We report the clinical and neuropathological features of chromosome 14-linked familial
Alzheimer's disease (14qFAD) in affected members of the L family. Some clinical information on all 16 known affected individuals and detailed neuropathological findings in 6 family members were available for review. Common features of the phenotype of 14qFAD in the L family included onset of
dementia before the age of 50, early
progressive aphasia, early-appearing
myoclonus and
generalized seizures, paratonia, cortical
atrophy, numerous and extensive
senile plaques and neurofibrillary tangles, and prominent
amyloid angiopathy. Descriptions of phenotypic features were available for six additional recently defined 14q-linked
FAD kindreds: the findings in four of them (FAD4, FAD2, A, B) indicated a relatively consistently shared 14qFAD phenotype, conforming closely with the specific clinical and neuropathological characteristics noted in the L family. Comparisons also suggested several ostensible phenotypic variants in 14qFAD: (1) In two 14q-linked kindreds (SNW/FAD3,
FAD1), affected individuals in some instances were noted to survive to age 70 or beyond and the mean age at onset (> 49 years) in these two kindreds was somewhat higher than in their five 14qFAD counterparts (< 48 years in each); (2) in the SNW/FAD3 kindred,
seizures and
myoclonus were absent in all 10 subjects examined; and (3) cerebellar
amyloid plaques were variably present within and among several 14qFAD kindreds.
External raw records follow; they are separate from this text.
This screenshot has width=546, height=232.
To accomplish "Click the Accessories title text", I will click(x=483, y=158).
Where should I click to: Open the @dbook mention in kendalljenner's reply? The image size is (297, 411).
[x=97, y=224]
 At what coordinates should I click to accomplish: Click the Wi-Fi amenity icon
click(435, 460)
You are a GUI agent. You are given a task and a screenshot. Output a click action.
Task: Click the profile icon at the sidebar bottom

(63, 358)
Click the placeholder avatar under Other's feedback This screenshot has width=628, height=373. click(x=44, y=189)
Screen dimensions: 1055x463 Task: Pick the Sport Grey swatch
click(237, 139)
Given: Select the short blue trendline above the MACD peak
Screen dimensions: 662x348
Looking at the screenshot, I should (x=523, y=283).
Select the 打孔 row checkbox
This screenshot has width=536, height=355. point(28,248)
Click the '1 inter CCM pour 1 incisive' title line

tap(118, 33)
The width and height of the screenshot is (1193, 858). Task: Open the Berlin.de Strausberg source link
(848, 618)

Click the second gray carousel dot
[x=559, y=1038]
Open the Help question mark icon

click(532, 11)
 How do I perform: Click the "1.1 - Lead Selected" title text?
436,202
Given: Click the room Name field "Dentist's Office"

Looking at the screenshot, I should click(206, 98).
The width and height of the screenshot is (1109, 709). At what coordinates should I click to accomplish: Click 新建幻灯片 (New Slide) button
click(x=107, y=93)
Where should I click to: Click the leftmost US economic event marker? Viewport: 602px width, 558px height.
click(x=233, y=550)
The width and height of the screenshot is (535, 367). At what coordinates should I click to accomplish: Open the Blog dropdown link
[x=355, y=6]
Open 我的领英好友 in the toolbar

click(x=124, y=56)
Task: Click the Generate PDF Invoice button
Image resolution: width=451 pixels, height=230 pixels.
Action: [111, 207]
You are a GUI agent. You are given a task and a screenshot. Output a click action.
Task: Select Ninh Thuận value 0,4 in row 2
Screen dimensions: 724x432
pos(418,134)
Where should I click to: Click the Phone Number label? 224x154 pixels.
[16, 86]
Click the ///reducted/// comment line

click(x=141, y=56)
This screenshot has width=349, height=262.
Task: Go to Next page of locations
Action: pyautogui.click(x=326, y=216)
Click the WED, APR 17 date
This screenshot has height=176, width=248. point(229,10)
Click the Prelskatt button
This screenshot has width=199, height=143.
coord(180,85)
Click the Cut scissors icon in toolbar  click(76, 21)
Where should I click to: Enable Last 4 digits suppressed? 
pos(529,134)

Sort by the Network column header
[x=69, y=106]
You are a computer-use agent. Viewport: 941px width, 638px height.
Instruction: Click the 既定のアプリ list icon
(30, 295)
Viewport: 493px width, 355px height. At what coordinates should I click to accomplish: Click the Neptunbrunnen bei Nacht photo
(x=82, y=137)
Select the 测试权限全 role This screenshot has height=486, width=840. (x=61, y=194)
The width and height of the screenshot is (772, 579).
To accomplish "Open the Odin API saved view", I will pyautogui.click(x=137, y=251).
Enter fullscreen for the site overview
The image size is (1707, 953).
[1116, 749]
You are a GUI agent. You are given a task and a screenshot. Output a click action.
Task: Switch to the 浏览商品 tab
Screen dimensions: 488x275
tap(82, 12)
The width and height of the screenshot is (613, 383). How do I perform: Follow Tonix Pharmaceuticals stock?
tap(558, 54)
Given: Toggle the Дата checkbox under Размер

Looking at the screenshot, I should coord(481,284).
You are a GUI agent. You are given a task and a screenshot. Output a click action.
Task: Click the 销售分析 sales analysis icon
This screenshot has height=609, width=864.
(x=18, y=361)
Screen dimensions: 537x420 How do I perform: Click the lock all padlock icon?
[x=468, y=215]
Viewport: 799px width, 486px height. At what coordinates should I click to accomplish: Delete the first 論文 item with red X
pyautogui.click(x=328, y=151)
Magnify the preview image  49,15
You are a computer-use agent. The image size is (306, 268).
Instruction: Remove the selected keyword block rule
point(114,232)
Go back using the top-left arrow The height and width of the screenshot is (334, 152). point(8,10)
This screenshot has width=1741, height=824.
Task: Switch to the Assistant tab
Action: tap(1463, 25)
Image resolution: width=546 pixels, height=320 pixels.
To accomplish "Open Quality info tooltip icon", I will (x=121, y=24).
Comparisons with phenotypic features recently detailed in three kindreds (TOR3, F19, ROM) with
codon 717
amyloid precursor
protein gene mutations (i.e.,
APP717 FAD) suggested several distinctions: Prominent
progressive aphasia,
myoclonus,
seizures, and paratonia were all apparently less prevalent in
APP717 FAD, with language function predominantly spared over the initial disease course. The extent of homogeneity and heterogeneity in the clinical and neuropathological phenotype of 14q-linked
FAD and its possible meaningful distinctions from the phenotypes of
APP717 FAD await further determination.